> _Stated goal_
Quote the rows starting at the line that contains "You are a computer-use" and ending at the line that contains "[x=592, y=74]", with the pictures left out.

> _Data to process_
▼

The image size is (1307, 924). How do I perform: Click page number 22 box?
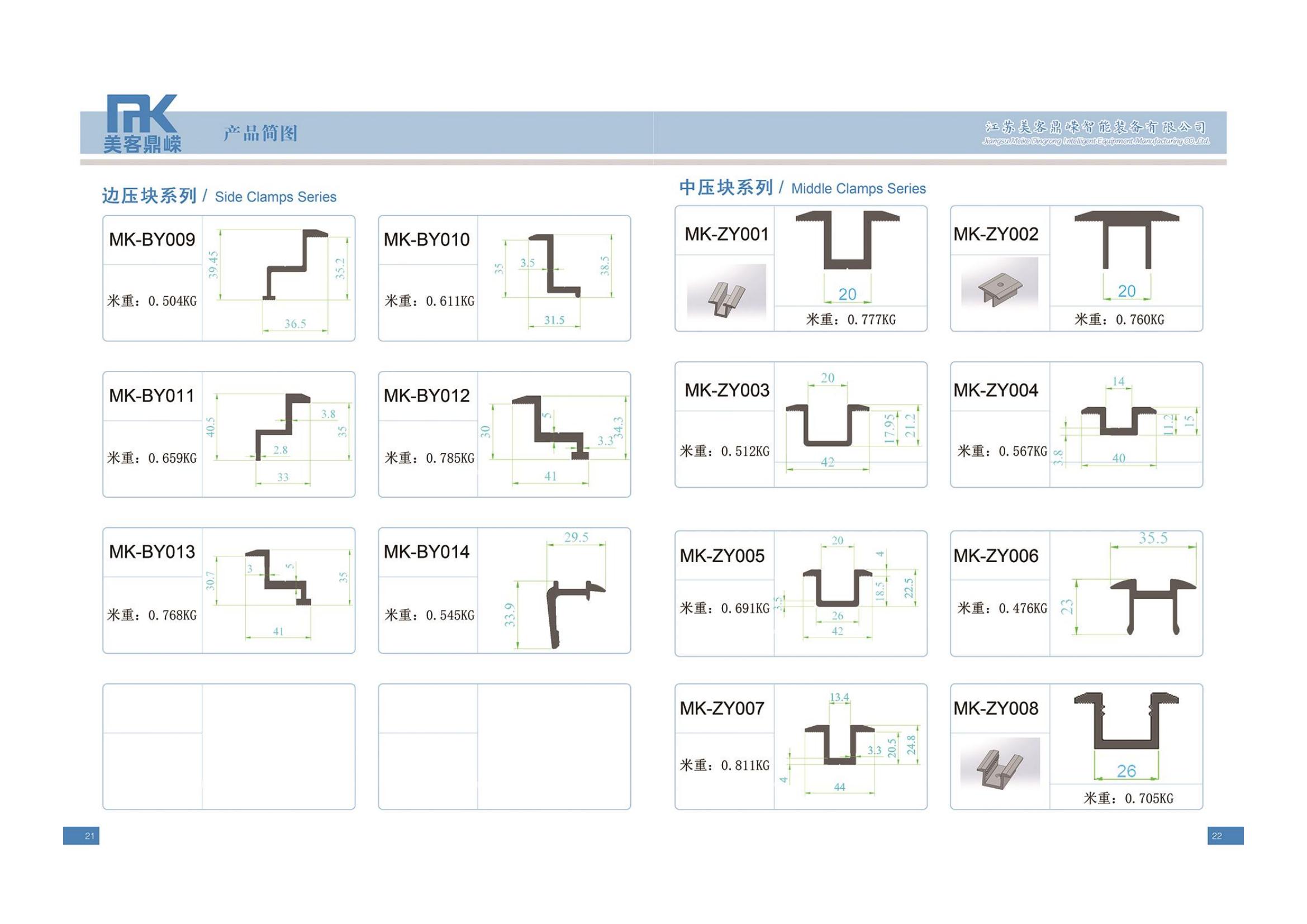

▲
▼

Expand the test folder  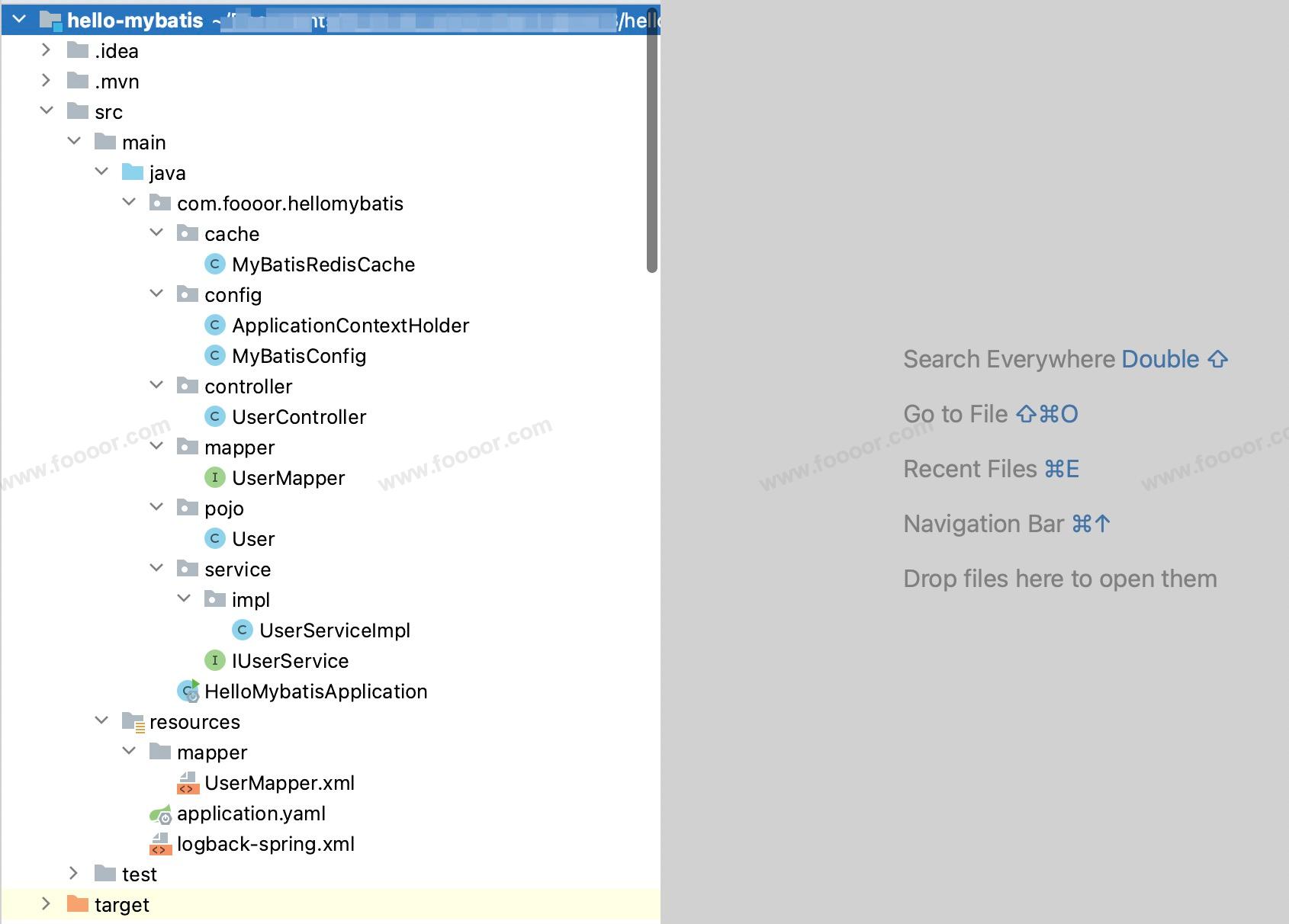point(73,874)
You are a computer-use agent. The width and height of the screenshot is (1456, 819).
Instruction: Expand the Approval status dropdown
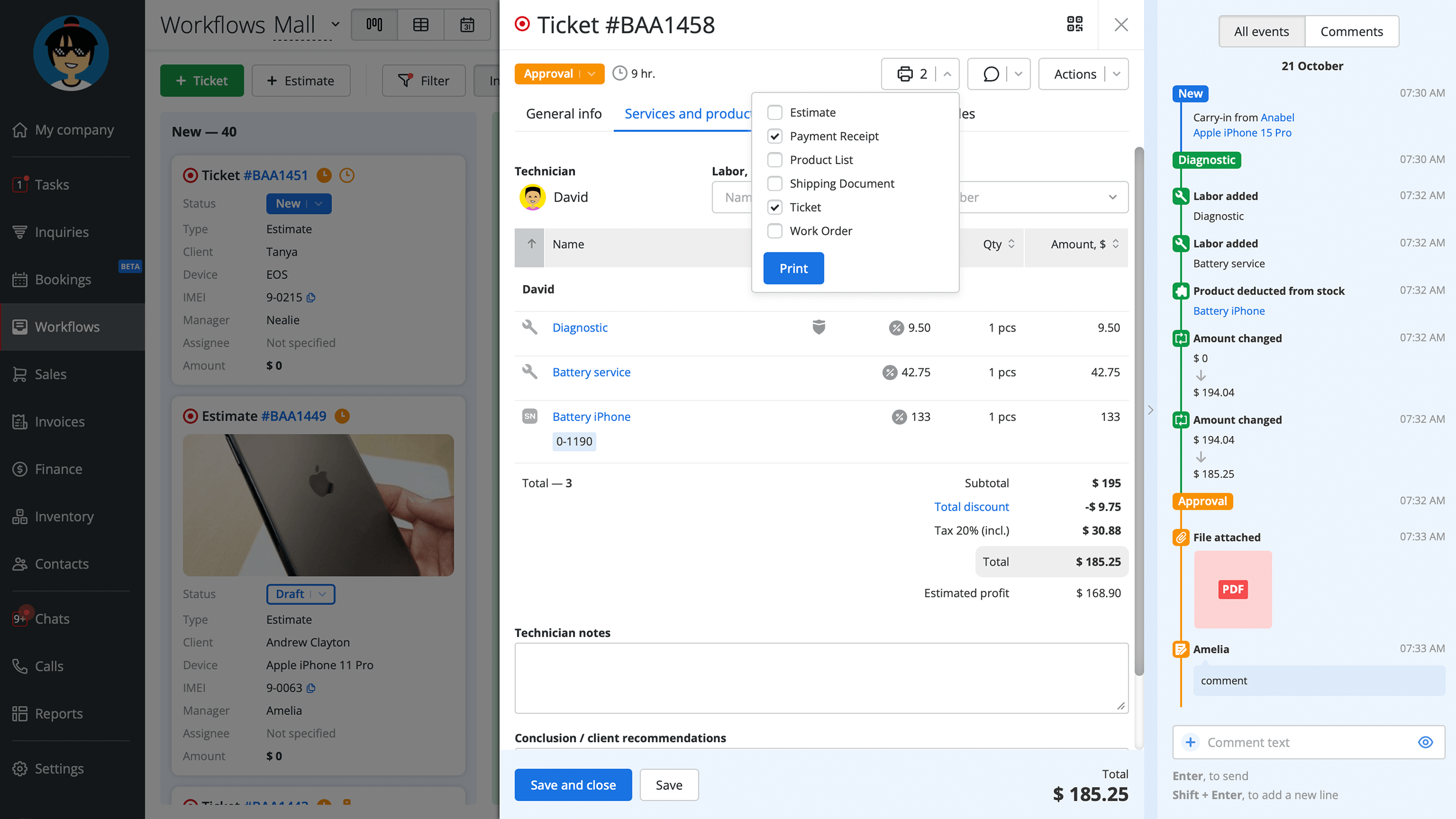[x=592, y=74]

▲

> _Exercise output_
You are a computer-use agent. The width and height of the screenshot is (1456, 819).
Instruction: Expand the Approval status dropdown
[x=592, y=74]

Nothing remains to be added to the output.